現代の日本だっていうのに、拷問さえされるかもしれんな……」
「すまない。このとおりだ」
俺、頭を下げたよ。
そか、ダメだったかぁ。
「いや、そもそもそれを言い出したら、無断でお前を連帯保証人にした俺が悪いんだ。
いっそ、こっちで暮らすことにして、真奈を呼ぶか。いや、あいつ、来ないかな?」
「奥さん泣いてたぞ。
来るんじゃないか?」
「うーん、間が空いたからなぁ。
一年なりの間に、どこかの男が言い寄っていたら、それはそれであいつには幸せかもしれん」
「奥さんはいいけど、子供は可哀想だぞ」
「うーん、手紙書いても、届かないよな?」
「届く」
「世界を渡れるのか、手紙は?」
「ああ、何度もやり取りをした。
手紙程度の派遣と召喚ならば、そう大変じゃない。
実は、この世界を救うための資材を買い付けに行ったんだ。
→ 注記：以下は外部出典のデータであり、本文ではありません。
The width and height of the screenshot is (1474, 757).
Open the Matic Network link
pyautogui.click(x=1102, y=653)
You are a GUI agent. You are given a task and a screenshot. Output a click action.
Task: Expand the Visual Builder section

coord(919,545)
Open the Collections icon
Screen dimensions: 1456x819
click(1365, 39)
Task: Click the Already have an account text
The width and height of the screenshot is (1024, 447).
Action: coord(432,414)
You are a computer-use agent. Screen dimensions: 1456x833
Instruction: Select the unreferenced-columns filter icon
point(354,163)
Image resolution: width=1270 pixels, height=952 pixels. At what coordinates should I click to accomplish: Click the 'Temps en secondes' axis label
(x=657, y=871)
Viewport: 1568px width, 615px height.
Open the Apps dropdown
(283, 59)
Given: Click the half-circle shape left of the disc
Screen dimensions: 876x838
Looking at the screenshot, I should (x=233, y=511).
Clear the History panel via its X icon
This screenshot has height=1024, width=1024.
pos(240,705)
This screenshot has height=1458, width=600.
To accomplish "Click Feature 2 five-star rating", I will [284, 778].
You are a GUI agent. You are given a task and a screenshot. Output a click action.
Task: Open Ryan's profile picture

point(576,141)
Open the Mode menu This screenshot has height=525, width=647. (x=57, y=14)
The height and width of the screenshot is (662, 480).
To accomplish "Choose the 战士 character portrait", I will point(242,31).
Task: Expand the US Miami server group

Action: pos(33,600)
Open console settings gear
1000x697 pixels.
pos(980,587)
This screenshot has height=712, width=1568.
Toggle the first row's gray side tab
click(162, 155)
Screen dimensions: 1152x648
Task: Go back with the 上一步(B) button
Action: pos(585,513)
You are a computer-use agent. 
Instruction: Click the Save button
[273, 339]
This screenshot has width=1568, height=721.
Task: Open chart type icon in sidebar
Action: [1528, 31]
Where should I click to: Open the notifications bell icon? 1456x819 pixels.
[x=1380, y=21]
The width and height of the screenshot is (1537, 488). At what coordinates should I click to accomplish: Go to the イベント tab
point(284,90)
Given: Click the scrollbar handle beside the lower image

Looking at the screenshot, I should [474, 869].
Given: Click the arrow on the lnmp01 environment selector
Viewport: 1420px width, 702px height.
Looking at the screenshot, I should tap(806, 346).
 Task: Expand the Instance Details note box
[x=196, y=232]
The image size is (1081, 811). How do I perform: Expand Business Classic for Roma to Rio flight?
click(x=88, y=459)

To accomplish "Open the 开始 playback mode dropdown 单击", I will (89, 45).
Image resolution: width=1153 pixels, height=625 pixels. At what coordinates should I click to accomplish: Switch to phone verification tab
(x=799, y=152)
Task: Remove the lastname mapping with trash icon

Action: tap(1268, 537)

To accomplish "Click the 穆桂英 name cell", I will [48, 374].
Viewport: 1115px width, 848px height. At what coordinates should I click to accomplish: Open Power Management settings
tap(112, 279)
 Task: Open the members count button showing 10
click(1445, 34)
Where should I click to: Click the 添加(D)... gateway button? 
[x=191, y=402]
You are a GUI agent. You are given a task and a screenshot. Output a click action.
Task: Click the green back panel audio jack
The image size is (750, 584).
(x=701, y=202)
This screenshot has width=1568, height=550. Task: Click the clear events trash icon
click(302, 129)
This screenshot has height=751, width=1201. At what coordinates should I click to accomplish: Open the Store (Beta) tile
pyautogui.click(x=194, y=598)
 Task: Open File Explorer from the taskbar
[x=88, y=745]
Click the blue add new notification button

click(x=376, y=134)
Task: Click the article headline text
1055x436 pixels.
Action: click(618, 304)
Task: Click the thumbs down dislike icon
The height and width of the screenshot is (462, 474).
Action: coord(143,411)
その際のやりとりに、な。
で、そんときに、フレコンバック半分に、ルーはいろいろと自分の分として持ち込んでな。
その結果がアレだ」
そう言ってルーを指差す。
「ああ、あのケモ耳はそういうことで……」
あ、ますますルーが小さくなった。
「手紙を送るには、絶対座標が判らないと送れない。だけど、お前、自分の家ならば、明確に想像できるだろう?」
「さすがに、それはできるな」
「じゃあ、無理ではない。
ただ、方法論以前に、奥さん、お前からの手紙だって信じるかなぁ?」
「それについては手がある。
向こうからは、どうすればこっちに届くんだ?」
「特徴的な返信用封筒を、最初の手紙と一緒に送っておくんだよ。
その封筒のイメージをがっちり作れるような特徴的なヤツをな。それに返信を入れて貰えば、適当な時間を見計らって封筒ごと召喚すればいい」
本郷の俺を見る目付きが、妙なものになった。
「鳴滝、お前、変に頼りになるな。
俺が死にかけている間に、余程にいろいろあったのか?」
「あった。
ゴジ△、ガメ△と共に戦ったし、もっと大きな魚とも戦った。あんときは、マジ死にかけた。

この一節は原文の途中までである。